*** Given records ***

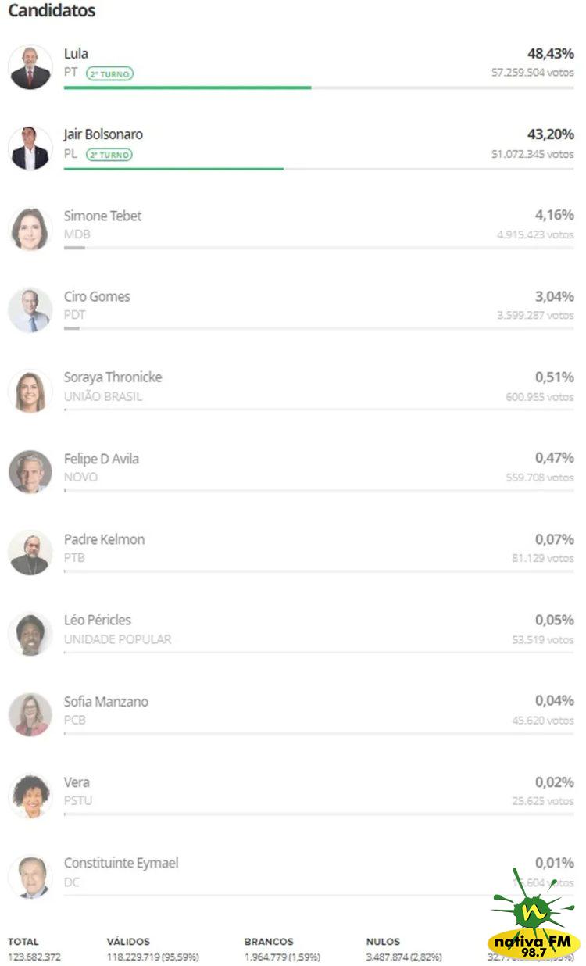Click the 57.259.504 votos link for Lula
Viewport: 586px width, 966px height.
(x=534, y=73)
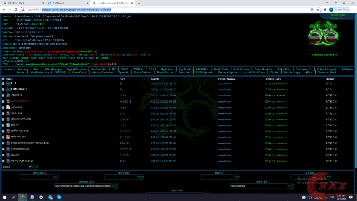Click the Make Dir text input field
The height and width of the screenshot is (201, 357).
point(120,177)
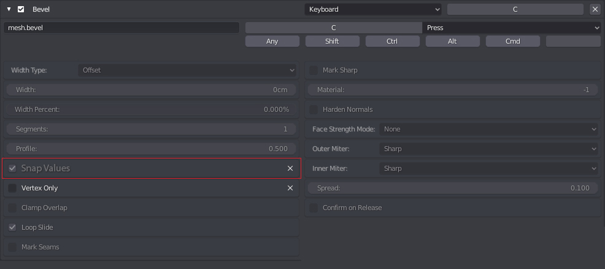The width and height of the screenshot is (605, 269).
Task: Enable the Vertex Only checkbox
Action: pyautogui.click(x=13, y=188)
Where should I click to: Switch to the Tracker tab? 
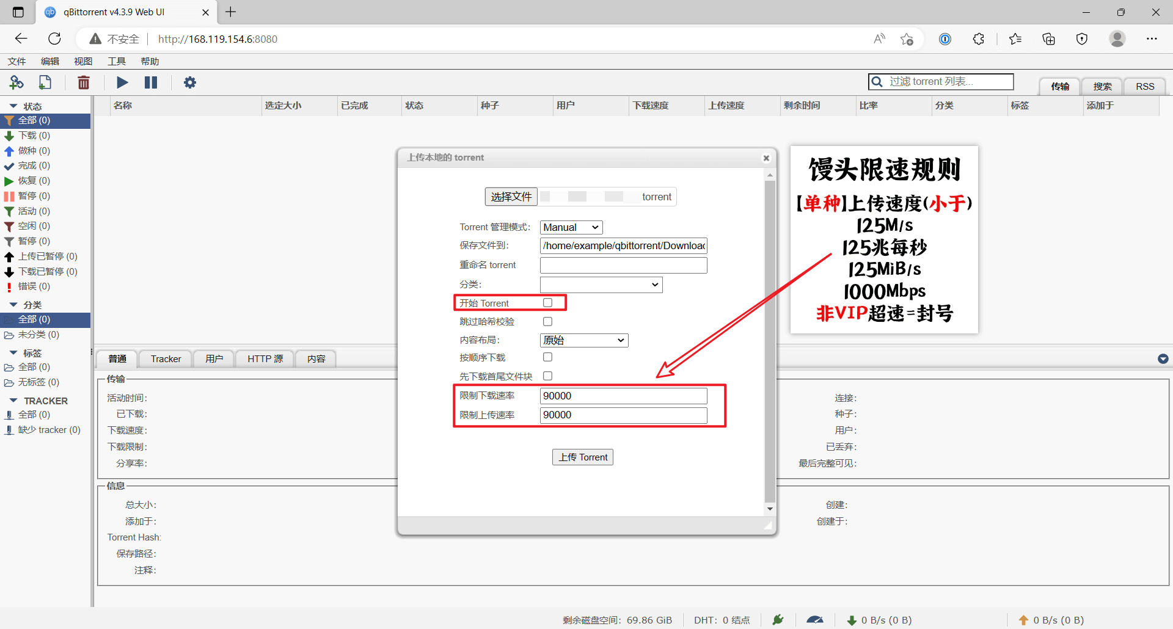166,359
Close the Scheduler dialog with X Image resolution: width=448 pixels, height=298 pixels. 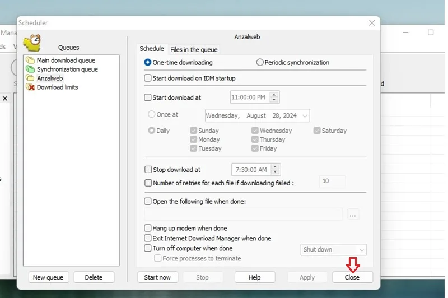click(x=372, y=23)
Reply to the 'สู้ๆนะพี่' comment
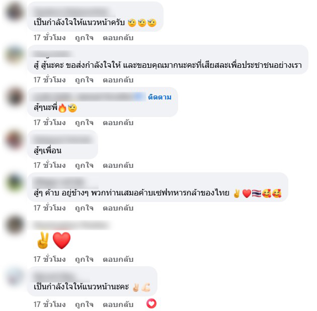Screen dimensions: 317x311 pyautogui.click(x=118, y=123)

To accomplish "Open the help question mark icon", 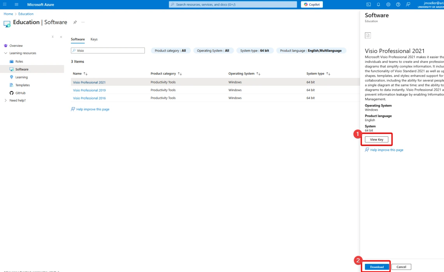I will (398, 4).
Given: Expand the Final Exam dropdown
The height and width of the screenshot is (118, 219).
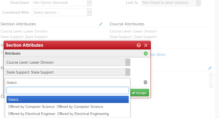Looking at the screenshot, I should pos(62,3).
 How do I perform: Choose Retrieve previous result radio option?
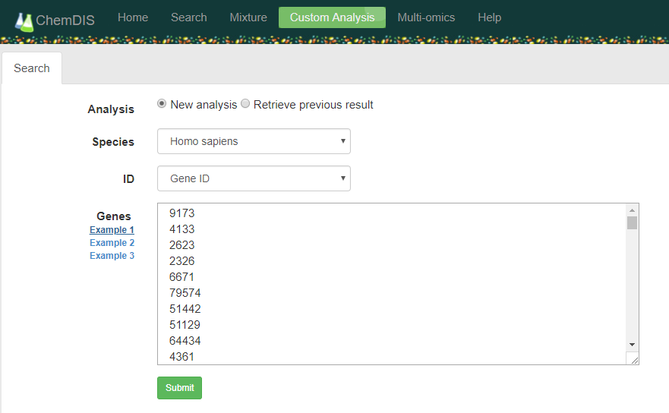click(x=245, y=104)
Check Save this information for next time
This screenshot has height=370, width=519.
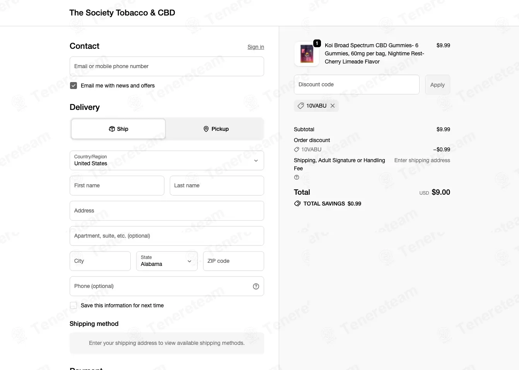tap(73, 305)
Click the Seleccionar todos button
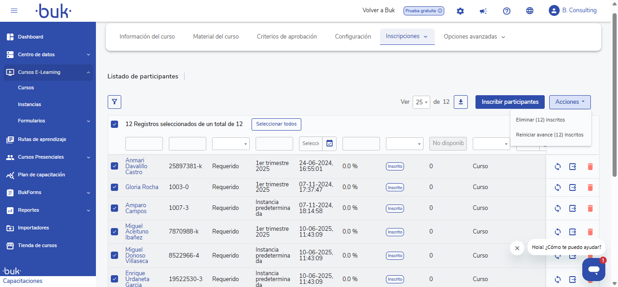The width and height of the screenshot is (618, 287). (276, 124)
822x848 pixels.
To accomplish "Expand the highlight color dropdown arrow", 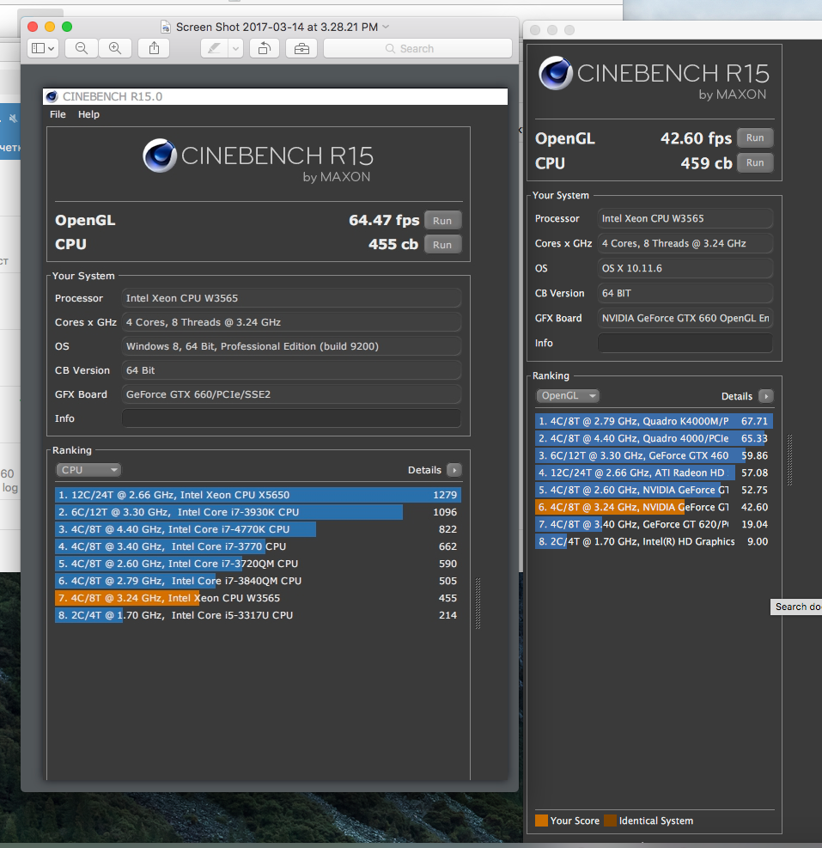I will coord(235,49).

*** End of Given records ***

Aim of the task >>
Write out exactly the lines above between the one with "Check Save this information for next time" and the one with "822x848 pixels.", inclusive, with pictures left out.

Solution >>
Check Save this information for next time
This screenshot has height=370, width=519.
tap(73, 305)
Click the Seleccionar todos button
The width and height of the screenshot is (618, 287). (276, 124)
822x848 pixels.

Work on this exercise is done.